Presidential hopeful Donald Trump has made immigration, particularly immigration from other parts of the Americas, a lynchpin in his campaign. According to detractors, however, the reality show host and New York developer has taken his rhetoric beyond the pale, classifying Mexican illegal immigrants as “rapists,” and insisting that as president he would institute measures that would force Mexico to build a bigger wall between that country and the U.S. Opponents insist Trump is deliberately lumping all Hispanics and Latinos together in the minds of his supporters, and promoting fear and opposition in order to win the election.
This weekend, Trump appears as the host (for a second time) on NBC’s “Saturday Night Live,” and while the late-night comedy show has recruited controversial hosts before, Trump’s appearance is sparking protests and calls to stop watching the 40-year-old show, something actor/comedian John Leguizamo recently said he supports.
While there will no doubt be some highlight moments of comedic barbs and self-effacement (as there often are with such hosts), it’s likely Trump won’t allow anything too piercing to be played against him. If you have decided not to watch the show, and instead are seeking to celebrate the Latino heritage of North and South America, here are six ways to spend your Saturday night*
Ilegal Mezcal: Produced in Oaxaca and bottled in the U.S. by Americans who’ve spent many years in Guatemala, Ilegal is a true cross-cultural product with a Mexican soul. It’s also been vocally opposed to Trump since he began publicizing his anti-immigration platform. At the top of the brand’s website is the slogan “Donald eres un pendejo!” (jackass or a**hole), and the brand has been selling shirts, hosting “gorilla projection” videos throughout NYC, tagging city streets with their graphic and slogan for the past several months. They are also encouraging fans to share images of themselves with a shot of mezcal, posting the hashtag #AShotatDonald, and promising to raise $10,000 to donate to youth education and advocacy. Spokespeople for the brand say they’re planning a protest in front of NBC studios during taping of the show. It also happens to be some of the best mezcal on the market.

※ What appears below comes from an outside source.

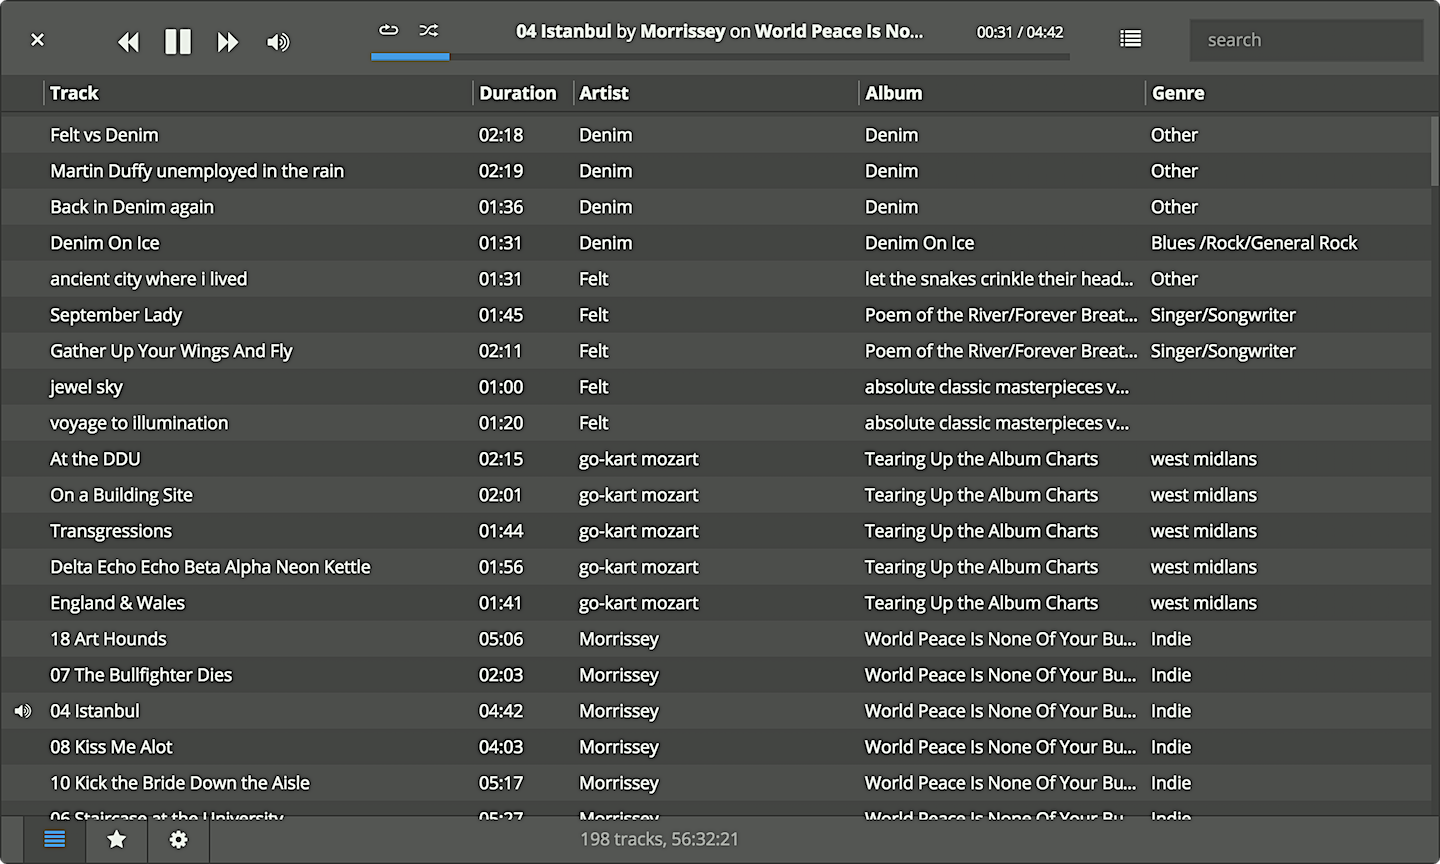Screen dimensions: 1440x864
Task: Open the volume control
Action: [x=278, y=41]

El Jimador Tequila: All real tequila hails from one of five Mexican states, particularly Jalisco. So any tequila will do. But El Jimador has been especially active in celebrating the international glue that is soccer. Each year, it releases limited-edition soccer bottles highlighting the brand’s sponsorship of Major League Soccer, the U.S. Men’s and Women’s National teams and the annual U.S. Tour of the Mexican National Team. Special bottles are adorned with team colors and logos, and the brand hosts contests where fans get the opportunity to play against former pro players like Alexi Lalas, Brandi Chastain and Claudio Suarez.

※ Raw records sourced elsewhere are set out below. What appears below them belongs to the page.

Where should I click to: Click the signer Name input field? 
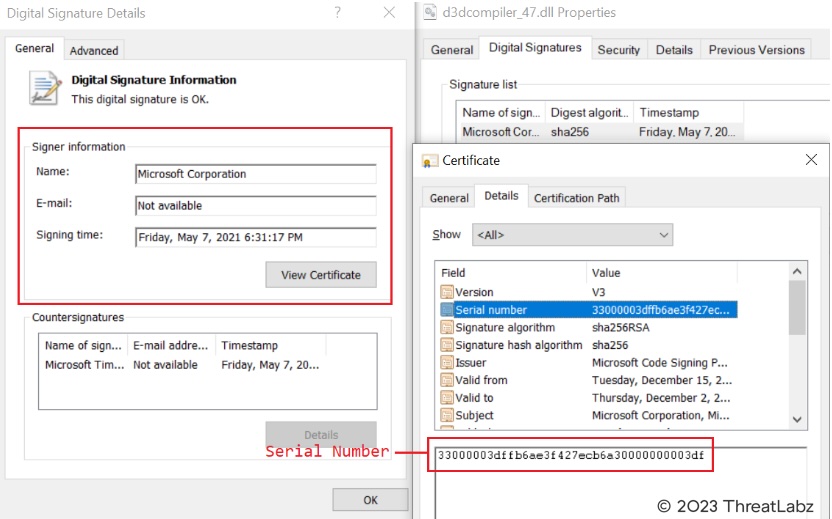[x=255, y=174]
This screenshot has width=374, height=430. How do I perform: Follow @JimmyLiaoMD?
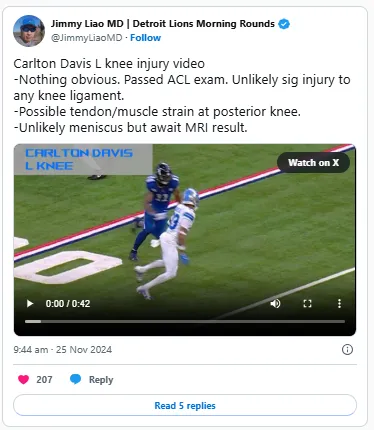point(145,38)
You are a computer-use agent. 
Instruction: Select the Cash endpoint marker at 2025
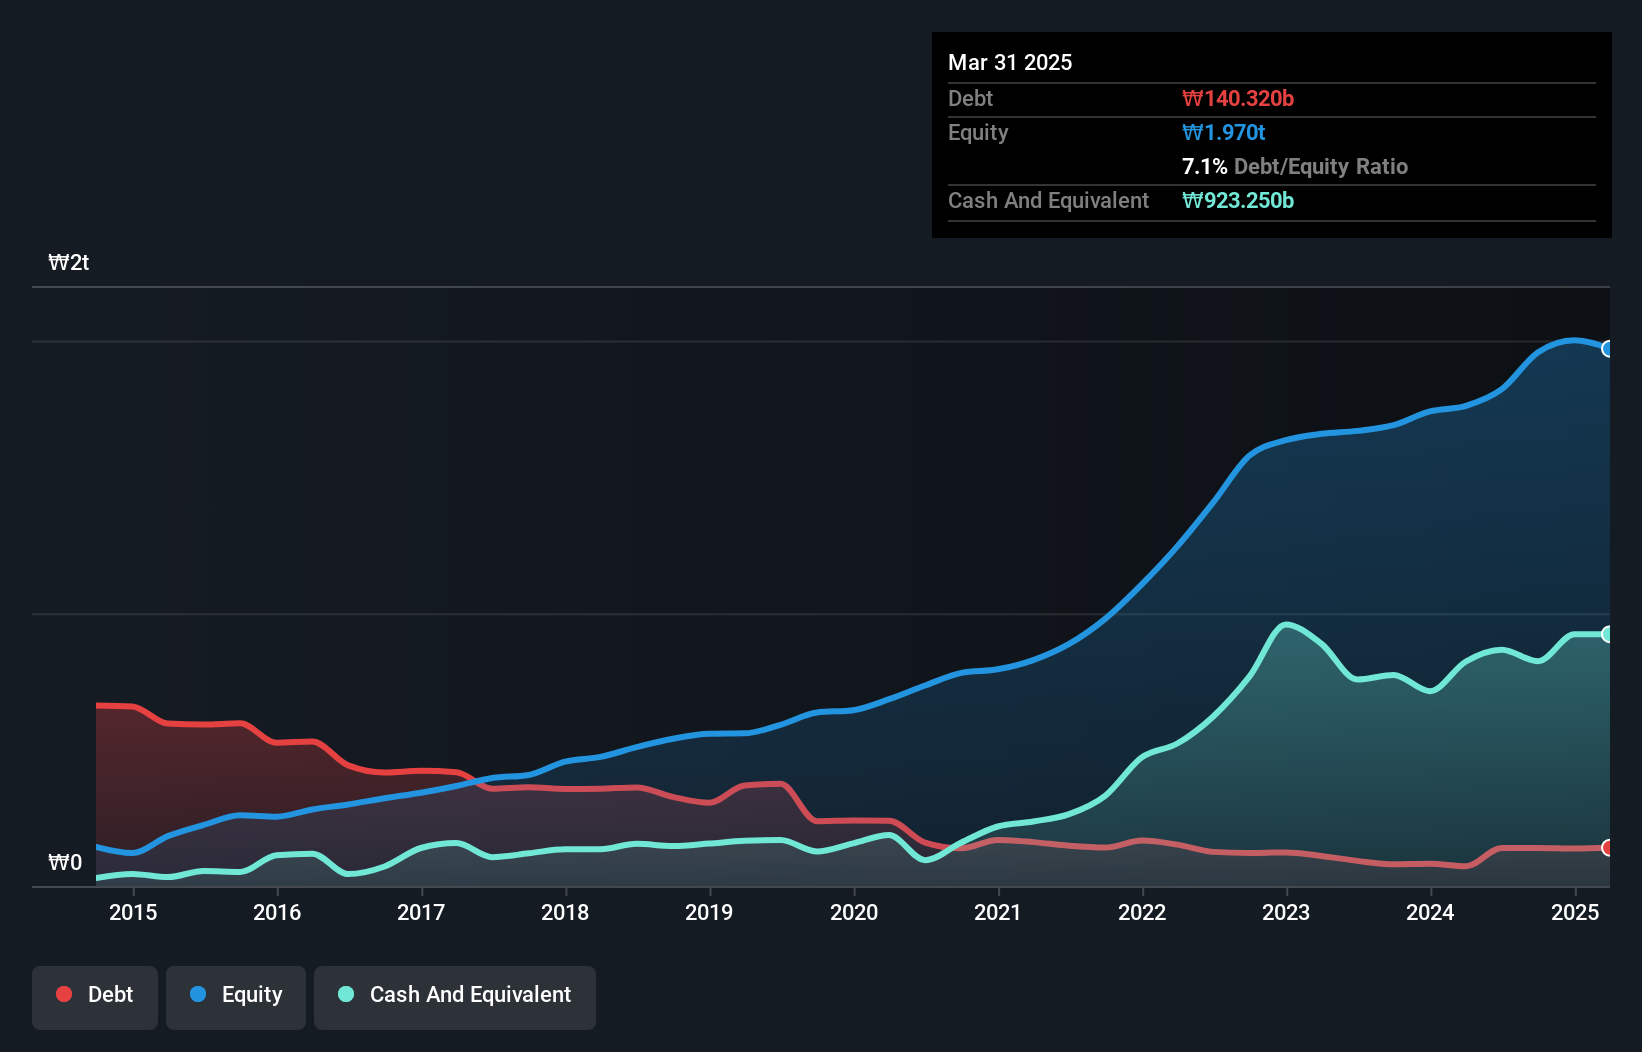point(1607,634)
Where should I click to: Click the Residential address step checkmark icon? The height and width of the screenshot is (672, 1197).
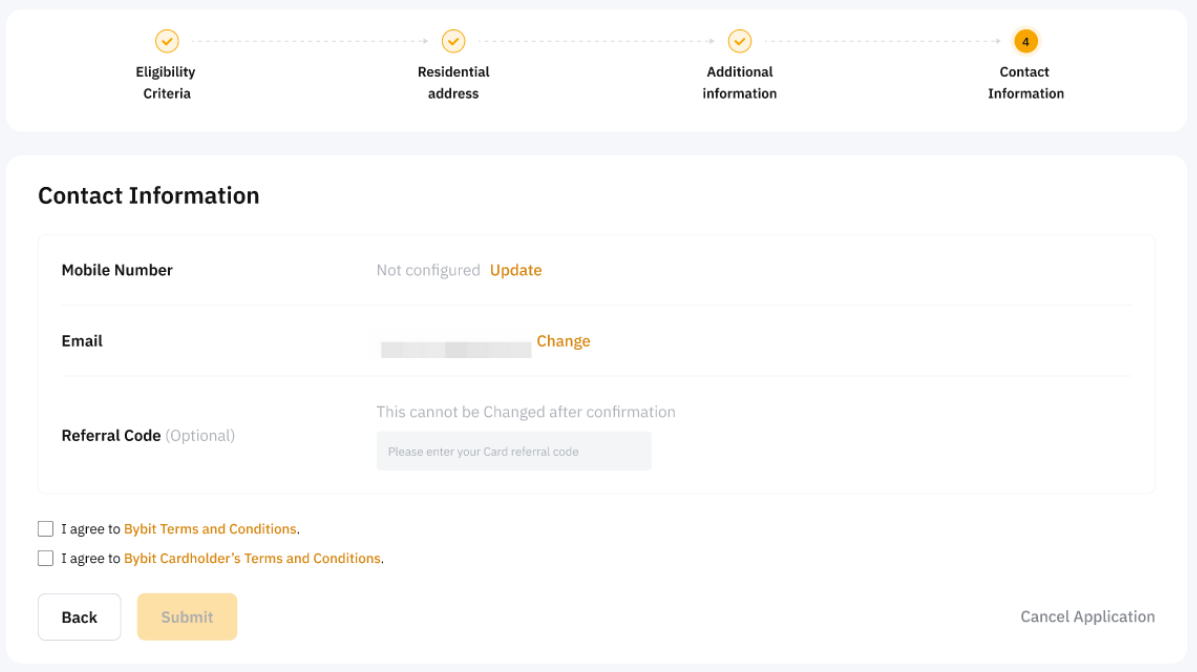[x=453, y=41]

Solbeso: Made from cacao fruit, Solebeso is a new category of spirit, but not dissimilar from rum or white whiskey. Sourced and distilled from across several Latin American countries (then bottled in the U.S.), the spirit is distilled from the pulp of the fruit, not the bitter interior bean that produces chocolate. The result is an earthy, citrusy spirit that adds depth and zest to daiquiris, caipirinhas and more.
Victoria Beer: Lots of beer comes out of Mexico: Corona, Dos Equis, Tecate, Modelo. Victoria is my beer of choice when I’m traveling through Mexico. Paired with a shot of tequila, a shot of lime and a shot of sangrita (the trio is called a “bandera” for the colors of the Mexican flag), it’s a perfect way to spend an afternoon on a plaza, people watching. The crisp, Vienna-style lager is billed as Mexico’s oldest beer brand, and has more body than many of the more popular brands.
Don Q Rum: It seems people sometimes forget that Puerto Rico is actually a part of the United States. It’s also a great rum-producing island. Don Q rums—helmed these days by Roberto Serralles, the sixth generation in his family to make rum—aims also to make rum responsibly. Serralles, who pursued a PhD in environmental studies, worked to zero out the pollutants in the wastewater that comes with rum production (through a duel aerobic and anaerobic “digestion” to create pure water). He’s now researching microfiltration to help make the wastewater even cleaner. “The whole idea here is zero discharge operation,” he says. It doesn’t hurt that the rum (which comes in aged and flavored variations as well) is very good.
Mahou Beer: From Spain, rather than Latin America, its influence and popularity in the U.S. is on the rise. And it’s important to remember that much of what makes Central and South America (and much of the U.S.) what it is today is rooted in Spanish colonialism (for better and worse) and the original European immigrants to this continent (for better and worse). Family-owned Mahou recently partially acquired the American company Founders Brewing, expanding its presence in the U.S. The beer is bold and full of flavor, yet still refreshing. Perhaps the best thing is the easy pull-top on the bottles, perfect for picnics, tailgating parties or peaceful protests.
*This article does not reflect or imply the opinions or political positions of any given brand (except, possibly, Ilegal Mezcal). They are simply rounded up to showcase many glorious drinking options the Americas have to offer. Please drink responsibly.